From the line containing "[Author's Website] (585, 314)" down to the final line of the entries below, restate each line word for word and add nothing.
━━━━━━
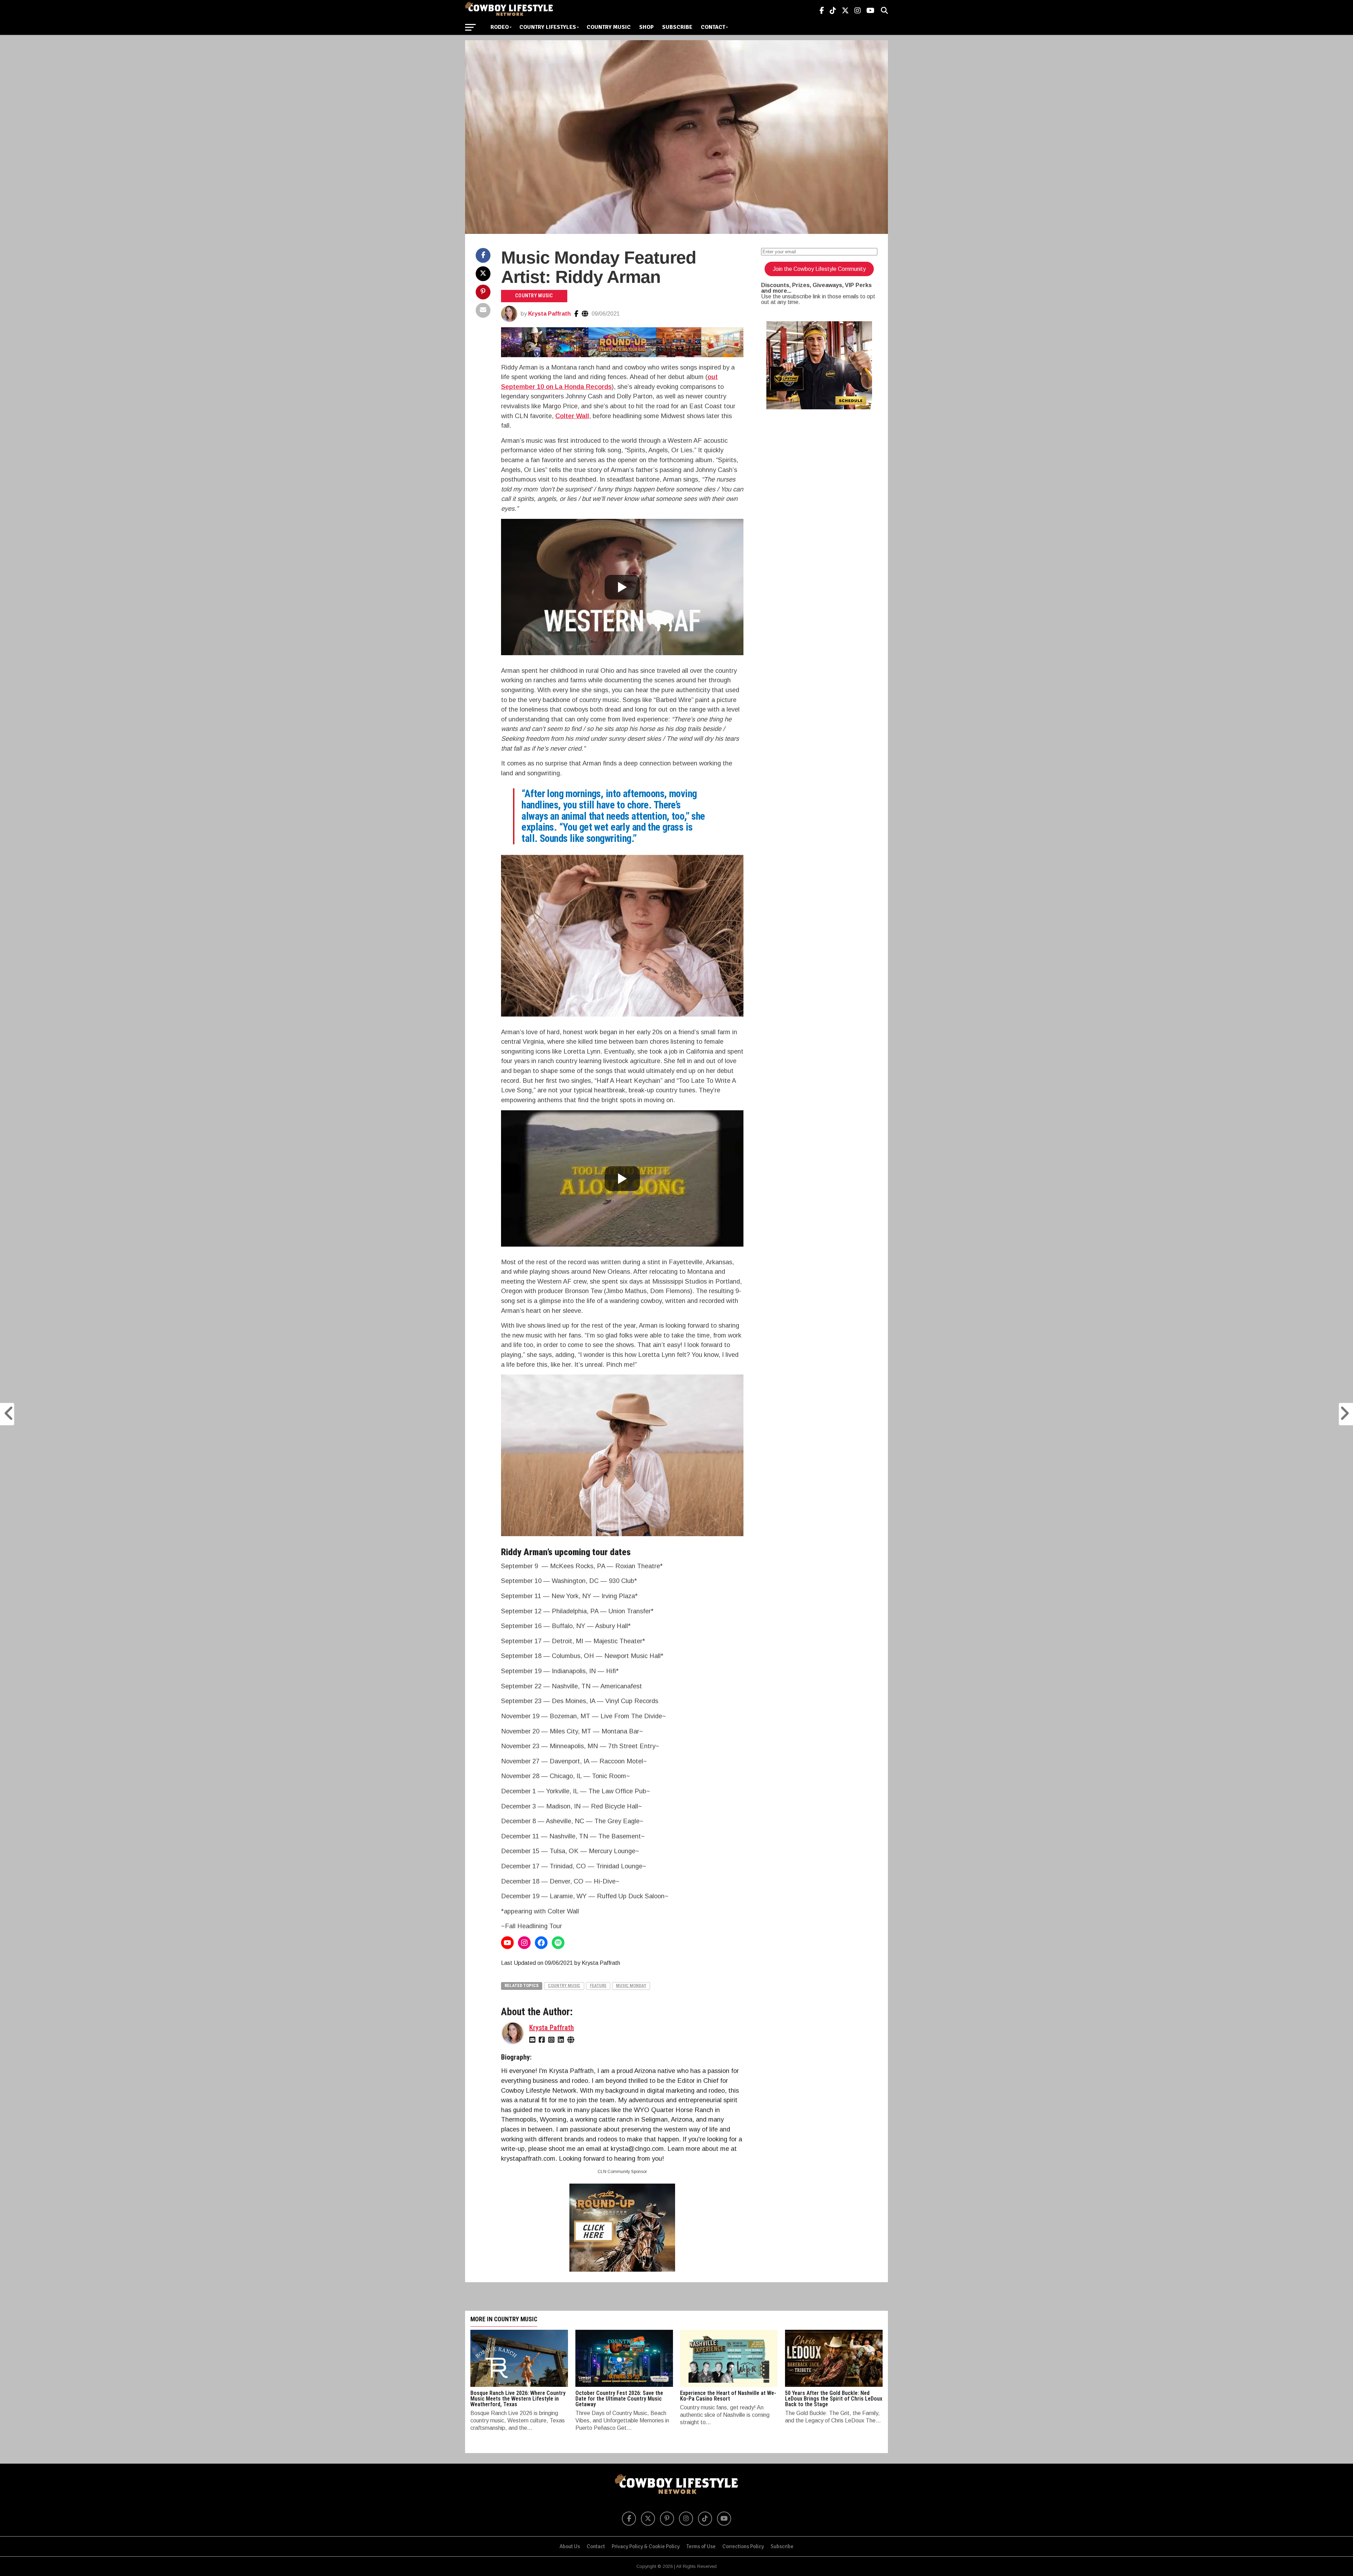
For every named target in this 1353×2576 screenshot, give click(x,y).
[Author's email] (533, 2039)
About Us (570, 2546)
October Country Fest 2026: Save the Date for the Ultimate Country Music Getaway (619, 2399)
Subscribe (677, 27)
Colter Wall (572, 416)
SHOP (646, 27)
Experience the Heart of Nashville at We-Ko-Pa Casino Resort (728, 2396)
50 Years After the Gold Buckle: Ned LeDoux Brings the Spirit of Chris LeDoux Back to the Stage (833, 2399)
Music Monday (631, 1985)
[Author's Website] (585, 314)
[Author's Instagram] (552, 2039)
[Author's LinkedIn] (562, 2039)
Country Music (609, 27)
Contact (713, 27)
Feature (598, 1985)
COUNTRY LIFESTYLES (547, 27)
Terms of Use (701, 2546)
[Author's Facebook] (576, 314)
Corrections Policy (743, 2546)
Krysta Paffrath (549, 314)
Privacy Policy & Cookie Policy (646, 2546)
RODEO (499, 27)
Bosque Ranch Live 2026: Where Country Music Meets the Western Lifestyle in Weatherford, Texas (518, 2399)
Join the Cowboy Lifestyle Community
━━━━━━
* _RESULT OF THIS EXERCISE_
[Author's Website] (585, 314)
[Author's Instagram] (552, 2039)
[Author's LinkedIn] (562, 2039)
Country Music (609, 27)
Contact (713, 27)
Feature (598, 1985)
COUNTRY LIFESTYLES (547, 27)
Terms of Use (701, 2546)
[Author's Facebook] (576, 314)
Corrections Policy (743, 2546)
Krysta Paffrath (549, 314)
Privacy Policy & Cookie Policy (646, 2546)
RODEO (499, 27)
Bosque Ranch Live 2026: Where Country Music Meets the Western Lifestyle in Weatherford, Texas (518, 2399)
Join the Cowboy Lifestyle Community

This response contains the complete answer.